After further discussion considering observation versus intervention, adjuvant TTT laser was employed to create white full-thickness demarcation around the posterior 180 degrees of the tumour's base. The aim was to cut off or reduce the tumour's circulation. Two sessions were required using a 3 mm spot size at 1000 MW and 90-msec durations. Three months after laser demarcation, a third PET/CT revealed a tumour SUV of 0 (Fig. 2B). At the last follow-up, 14 years after ¹⁰³Pd plaque brachytherapy, the choroidal melanoma remains controlled with a 37% reduction in tumour thickness (original 4.8 to 3.1 mm; Fig. 1, graph below). There is no clinically evident radiation retinopathy, maculopathy, scleropathy, optic neuropathy, or metastatic disease. The patient's visual acuity remains 20/20.

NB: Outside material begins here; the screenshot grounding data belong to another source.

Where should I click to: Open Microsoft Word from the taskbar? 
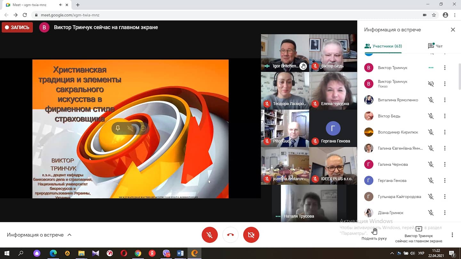pyautogui.click(x=180, y=253)
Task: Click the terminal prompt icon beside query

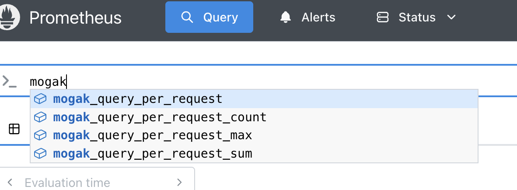Action: tap(9, 81)
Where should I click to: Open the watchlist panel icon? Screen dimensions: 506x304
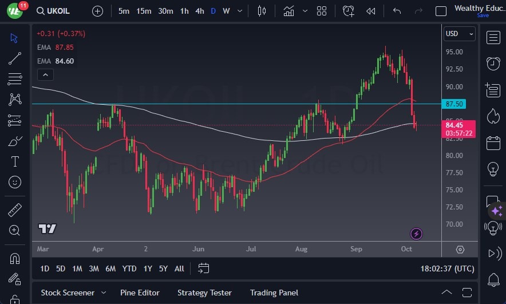pos(492,37)

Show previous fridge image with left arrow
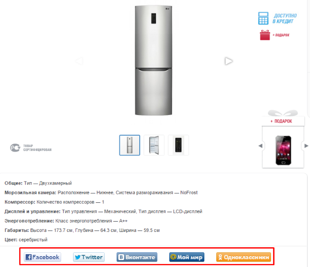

This case demonstrates that PET/CT SUVs can be used to assess the metabolic activity in choroidal melanoma suspected of failure of local control. SUV resolution was documented shortly after TTT laser treatment of the posterior feeder blood vessels as well as 12.5 years of local control after PET/CT resolution. Intraocular melanomas may enlarge after radiation therapy. In these cases, eye cancer specialists always question intratumoural hemorrhage, edema, inflammation, or failure of local control. Differentiating clues include the presence of visible hemorrhage, vitritis, and marginal progression. These etiologies may be differentiated using observation over time, in that both blood and inflammation typically resolve within 12 weeks of brachytherapy. In contrast, the tumour height remained increased, and even the 7-month PET/CT SUV was higher than prior to plaque brachytherapy. Though these findings did not differentiate between failure of local control or post-irradiation tumour inflammation, treatment with a TTT laser that closed tumour feeder blood vessels resulted in rapid shrinkage, decreased tumour leakage on fluorescein angiography, and total loss of SUV avidity on PET/CT. Lastly, in that a TTT laser was employed, we will never know what might have happened if it was not. This case suggests that when failure of local tumour control is suspected, PET/CT can be considered as additional evidence suggesting tumour viability, which, in turn, may reduce the rates of second irradiation and enucleation. A larger study, perhaps involving multicentre data pooling, would be helpful to determine the value of PET/CT SUVs in assessing local treatment failure, the effect of tumour inflammation on PET avidity, and the success of secondary treatments.